You snatch some hence for little faults; that's love,
To have them fall no more; you some permit
To second ills with ills, each elder worse,
And make them dread it, to the doers' thrift. (5.1.12-15)

Alone on stage, contemplating life, Posthumus delivers a little zinger about love. Looks like he's learned from his horrible experience with Iachimo and wishes he could go back and save Imogen. If only there was a way he could. Why is he so willing to kill of somebody he apparently loves, or at least used to love? It seems pretty easy to switch from mad love to mad hate.

What wouldst thou, boy?
I love thee more and more. Think more and more
What's best to ask. (5.5.126-128)

In the final scene, Cymbeline seems more like a loving father than the cruel guy he's been most of the play. He clearly cares for Fidele (a.k.a. Imogen), and it's cool that we're in the know about who Fidele really is. Why did Cymbeline's "love" for the Queen obscure his love for his daughter and for others close to him? Do you think he really loved the Queen, or was it something else?

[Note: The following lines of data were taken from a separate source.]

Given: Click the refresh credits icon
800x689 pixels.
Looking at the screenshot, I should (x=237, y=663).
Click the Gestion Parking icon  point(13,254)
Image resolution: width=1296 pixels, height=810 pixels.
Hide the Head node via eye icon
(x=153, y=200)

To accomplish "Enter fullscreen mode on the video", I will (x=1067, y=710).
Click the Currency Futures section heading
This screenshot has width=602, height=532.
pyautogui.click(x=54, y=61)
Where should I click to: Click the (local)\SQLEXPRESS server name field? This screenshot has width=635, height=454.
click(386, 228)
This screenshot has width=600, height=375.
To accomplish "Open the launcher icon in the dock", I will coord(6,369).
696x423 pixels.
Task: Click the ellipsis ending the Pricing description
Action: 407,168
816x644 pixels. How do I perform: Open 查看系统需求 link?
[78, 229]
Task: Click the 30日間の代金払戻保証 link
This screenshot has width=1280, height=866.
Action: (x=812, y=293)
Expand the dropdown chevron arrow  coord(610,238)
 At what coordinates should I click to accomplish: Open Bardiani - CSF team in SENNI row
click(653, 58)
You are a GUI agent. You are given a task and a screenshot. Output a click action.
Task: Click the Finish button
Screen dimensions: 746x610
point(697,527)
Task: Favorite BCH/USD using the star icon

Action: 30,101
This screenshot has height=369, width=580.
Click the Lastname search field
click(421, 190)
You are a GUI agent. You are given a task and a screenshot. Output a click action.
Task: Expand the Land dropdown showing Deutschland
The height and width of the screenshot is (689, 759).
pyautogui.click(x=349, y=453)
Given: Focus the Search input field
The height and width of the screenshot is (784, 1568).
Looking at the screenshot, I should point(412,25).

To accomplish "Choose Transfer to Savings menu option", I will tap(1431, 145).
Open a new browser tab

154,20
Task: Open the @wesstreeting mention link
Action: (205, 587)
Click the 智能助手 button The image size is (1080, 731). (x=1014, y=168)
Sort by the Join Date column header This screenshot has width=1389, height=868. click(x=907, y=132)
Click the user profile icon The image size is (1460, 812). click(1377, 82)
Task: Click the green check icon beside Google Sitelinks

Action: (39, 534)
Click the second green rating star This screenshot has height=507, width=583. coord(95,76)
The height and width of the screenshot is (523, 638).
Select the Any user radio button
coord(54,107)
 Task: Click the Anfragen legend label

First, she confessed she never loved you, only
Affected greatness got by you, not you;
Married your royalty, was wife to your place,
Abhorred your person. (5.5.45-48)

Cornelius is like: "Your wife was totally a gold-digger." The Queen herself has admitted to going after Cymbeline only for his money and his power. Ouch. We like the way Cymbeline and the Queen's marriage contrasts with Imogen and Posthumus's, which isn't about wealth or power at all (in fact, Imogen and Posthumus seem to be okay with doing without wealth and power at all, as long as they can be together). Too bad Cymbeline couldn't see that earlier, but hindsight is 20/20, we suppose.